Findings demonstrate that Omicron exhibits major antigenic shift with substantial escape from vaccine-elicited neutralizing antibodies, exceeding prior VOCs, while T-cell responses remain broadly preserved. Real-world data corroborate in vitro neutralization, showing reduced VE against Omicron infection after two doses and partial restoration with an mRNA booster, though protection remains lower than against Delta. The discovery that Omicron spike prefers cathepsin-dependent endosomal entry and lacks robust syncytium formation represents a fundamental biological shift relative to Delta’s TMPRSS2-dependent cell-surface fusion. This entry switch correlates with altered tissue tropism, with attenuated replication in lower-airway Calu-3 cells and an advantage in upper-airway hNECs, potentially explaining high transmissibility with comparatively altered pathogenicity. Domain swap experiments map these phenotypes to distinct spike regions (S2 for endosomal entry; RBD for cleavage/syncytia), indicating epistatic interactions and complex allostery across spike. Overall, the results explain Omicron’s rapid spread and vaccine breakthrough infections while suggesting maintained protection against severe disease due to T-cell immunity.

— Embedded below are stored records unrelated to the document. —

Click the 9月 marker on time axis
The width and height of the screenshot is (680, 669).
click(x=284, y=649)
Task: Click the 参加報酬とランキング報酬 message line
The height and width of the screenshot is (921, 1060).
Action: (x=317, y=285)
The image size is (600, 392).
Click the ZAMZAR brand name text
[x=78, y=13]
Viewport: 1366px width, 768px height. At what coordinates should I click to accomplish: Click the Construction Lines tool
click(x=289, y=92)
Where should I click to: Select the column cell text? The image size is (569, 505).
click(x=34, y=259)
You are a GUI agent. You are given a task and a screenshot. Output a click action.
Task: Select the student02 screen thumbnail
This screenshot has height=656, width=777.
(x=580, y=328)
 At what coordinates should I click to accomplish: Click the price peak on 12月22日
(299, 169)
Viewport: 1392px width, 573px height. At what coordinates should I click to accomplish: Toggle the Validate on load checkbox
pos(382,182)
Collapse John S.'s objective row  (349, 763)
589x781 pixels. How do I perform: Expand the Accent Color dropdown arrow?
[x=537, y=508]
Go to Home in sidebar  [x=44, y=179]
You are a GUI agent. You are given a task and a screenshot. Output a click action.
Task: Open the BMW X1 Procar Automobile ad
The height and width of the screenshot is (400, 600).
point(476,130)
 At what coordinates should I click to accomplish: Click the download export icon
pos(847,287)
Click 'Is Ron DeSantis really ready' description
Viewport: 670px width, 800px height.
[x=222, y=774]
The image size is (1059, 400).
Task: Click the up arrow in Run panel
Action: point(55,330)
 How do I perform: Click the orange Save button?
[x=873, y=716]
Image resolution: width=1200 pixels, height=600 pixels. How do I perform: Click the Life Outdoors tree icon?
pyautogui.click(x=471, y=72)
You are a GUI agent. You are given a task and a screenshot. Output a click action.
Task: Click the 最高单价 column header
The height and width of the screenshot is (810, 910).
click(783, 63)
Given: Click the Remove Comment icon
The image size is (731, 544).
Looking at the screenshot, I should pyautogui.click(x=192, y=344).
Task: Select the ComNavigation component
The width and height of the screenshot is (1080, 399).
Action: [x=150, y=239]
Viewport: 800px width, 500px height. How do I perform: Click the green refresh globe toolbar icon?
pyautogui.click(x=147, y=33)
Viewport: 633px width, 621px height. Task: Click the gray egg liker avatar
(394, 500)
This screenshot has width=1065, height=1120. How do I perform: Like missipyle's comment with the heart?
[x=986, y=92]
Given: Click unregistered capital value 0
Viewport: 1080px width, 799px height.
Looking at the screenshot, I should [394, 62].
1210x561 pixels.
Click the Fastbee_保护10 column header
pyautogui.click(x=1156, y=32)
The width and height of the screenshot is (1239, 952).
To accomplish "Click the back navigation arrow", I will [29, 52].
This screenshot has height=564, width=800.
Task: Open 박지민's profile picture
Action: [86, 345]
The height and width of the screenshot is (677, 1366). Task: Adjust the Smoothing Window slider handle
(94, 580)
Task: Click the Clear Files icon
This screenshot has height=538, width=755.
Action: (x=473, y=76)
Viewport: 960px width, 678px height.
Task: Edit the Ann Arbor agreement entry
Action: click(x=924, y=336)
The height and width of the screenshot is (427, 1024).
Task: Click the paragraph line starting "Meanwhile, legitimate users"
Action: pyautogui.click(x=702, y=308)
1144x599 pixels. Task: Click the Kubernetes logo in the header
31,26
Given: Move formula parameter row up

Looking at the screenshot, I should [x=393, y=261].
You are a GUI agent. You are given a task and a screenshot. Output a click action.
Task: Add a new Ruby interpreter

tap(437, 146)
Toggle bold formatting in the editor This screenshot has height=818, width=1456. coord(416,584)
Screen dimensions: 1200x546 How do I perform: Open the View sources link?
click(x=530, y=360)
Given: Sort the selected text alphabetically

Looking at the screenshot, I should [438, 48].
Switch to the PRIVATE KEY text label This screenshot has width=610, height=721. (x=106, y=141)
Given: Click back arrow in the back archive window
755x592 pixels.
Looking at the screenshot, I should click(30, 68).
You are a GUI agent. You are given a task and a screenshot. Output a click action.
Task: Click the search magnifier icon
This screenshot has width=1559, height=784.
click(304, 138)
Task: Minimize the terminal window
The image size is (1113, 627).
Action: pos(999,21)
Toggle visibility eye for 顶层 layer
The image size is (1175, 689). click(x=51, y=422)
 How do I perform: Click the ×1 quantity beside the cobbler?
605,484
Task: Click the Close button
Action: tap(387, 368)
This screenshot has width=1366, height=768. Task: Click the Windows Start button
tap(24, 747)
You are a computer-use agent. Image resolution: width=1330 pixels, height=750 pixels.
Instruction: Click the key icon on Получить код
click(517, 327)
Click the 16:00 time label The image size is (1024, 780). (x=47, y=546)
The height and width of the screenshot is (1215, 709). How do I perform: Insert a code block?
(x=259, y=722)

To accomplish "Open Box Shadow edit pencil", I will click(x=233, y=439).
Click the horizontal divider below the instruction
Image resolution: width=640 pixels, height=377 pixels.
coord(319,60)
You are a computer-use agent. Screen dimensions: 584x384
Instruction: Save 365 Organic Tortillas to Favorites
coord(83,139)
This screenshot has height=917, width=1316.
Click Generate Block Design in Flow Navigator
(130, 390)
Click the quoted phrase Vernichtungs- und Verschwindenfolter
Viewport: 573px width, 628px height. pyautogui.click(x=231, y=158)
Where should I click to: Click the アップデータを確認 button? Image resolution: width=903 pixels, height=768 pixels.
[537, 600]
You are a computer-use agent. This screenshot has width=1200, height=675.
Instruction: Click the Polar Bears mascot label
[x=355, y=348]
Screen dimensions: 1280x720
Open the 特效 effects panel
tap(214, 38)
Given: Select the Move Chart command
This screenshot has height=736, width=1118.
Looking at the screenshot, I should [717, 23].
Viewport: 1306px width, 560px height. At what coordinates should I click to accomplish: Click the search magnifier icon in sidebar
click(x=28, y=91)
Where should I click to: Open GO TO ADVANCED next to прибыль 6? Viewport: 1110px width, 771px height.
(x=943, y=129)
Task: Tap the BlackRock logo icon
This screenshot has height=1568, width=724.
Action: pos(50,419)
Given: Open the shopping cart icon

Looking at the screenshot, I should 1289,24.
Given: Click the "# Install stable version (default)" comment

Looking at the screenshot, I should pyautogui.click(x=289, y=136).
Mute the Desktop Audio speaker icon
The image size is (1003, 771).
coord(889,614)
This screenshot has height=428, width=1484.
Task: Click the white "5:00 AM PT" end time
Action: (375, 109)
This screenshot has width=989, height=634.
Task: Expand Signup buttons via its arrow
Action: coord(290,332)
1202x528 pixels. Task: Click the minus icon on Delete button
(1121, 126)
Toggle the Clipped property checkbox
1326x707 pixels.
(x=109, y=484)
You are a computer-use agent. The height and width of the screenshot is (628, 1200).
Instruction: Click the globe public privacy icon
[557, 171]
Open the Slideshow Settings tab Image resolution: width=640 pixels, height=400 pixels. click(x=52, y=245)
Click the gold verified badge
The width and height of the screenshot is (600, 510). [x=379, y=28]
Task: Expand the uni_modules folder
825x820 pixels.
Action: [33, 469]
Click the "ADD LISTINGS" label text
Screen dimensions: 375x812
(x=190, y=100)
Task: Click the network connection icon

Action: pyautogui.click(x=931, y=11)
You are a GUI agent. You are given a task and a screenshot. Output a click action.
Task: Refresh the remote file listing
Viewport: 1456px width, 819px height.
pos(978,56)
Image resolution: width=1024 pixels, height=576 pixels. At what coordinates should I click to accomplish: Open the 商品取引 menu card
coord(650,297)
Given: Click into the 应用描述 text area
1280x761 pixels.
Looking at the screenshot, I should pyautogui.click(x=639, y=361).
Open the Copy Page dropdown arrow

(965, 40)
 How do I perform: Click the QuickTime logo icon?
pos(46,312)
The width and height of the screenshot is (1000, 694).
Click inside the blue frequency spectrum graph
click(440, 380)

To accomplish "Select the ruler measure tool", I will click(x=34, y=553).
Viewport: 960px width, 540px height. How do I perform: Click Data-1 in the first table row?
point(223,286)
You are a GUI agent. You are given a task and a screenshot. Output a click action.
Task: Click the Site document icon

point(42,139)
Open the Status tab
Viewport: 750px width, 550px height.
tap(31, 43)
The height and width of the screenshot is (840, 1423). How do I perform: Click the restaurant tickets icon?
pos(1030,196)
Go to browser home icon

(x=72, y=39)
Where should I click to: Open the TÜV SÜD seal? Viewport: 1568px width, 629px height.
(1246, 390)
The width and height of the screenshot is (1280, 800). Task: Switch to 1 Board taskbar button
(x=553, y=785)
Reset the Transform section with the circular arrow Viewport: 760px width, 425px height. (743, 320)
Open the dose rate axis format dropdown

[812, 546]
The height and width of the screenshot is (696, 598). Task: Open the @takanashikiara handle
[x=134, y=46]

This study shows that Omicron (BA.1/BA.2) substantially evades vaccine-induced neutralizing antibodies and exhibits a switch from TMPRSS2-dependent cell-surface fusion to cathepsin-dependent endosomal entry, with impaired syncytia formation. Boosters partially restore neutralizing activity and increase VE against Omicron infection but not to levels seen against Delta. Mapping of spike phenotypes to RBD (reduced processing/fusion) and S2 (endosomal entry) clarifies mechanistic underpinnings of Omicron’s altered biology and epidemiology. Future research should: evaluate durability of booster-induced protection and protection against severe disease across age/risk groups; assess next-generation or variant-adapted vaccines; delineate how entry-route switching influences pathogenesis, tissue tropism, and transmission; and monitor emerging variants for further antigenic and functional shifts.

- VE analyses estimated protection against detected infection in a specific region and time window; effects on severe disease were not directly assessed and are likely higher. Waning immunity and timing since vaccination influenced estimates. Immunosuppressed individuals were excluded to reduce confounding. - Prior infection analyses include only survivors of first infection and may represent a more robust immunological cohort, potentially biasing estimates upward. - Group-level monoclonal antibody and neutralization results are based on in vitro pseudotype/live-virus assays and may not fully capture in vivo dynamics. - Some affiliations and broader consortium contributions complicate precise attribution; however, core experimental results were reproduced across multiple systems. - BA.1 was the primary live-virus focus; BA.2 was tested extensively by pseudotype and select live assays, but exhaustive live-virus characterization across all sublineages was limited.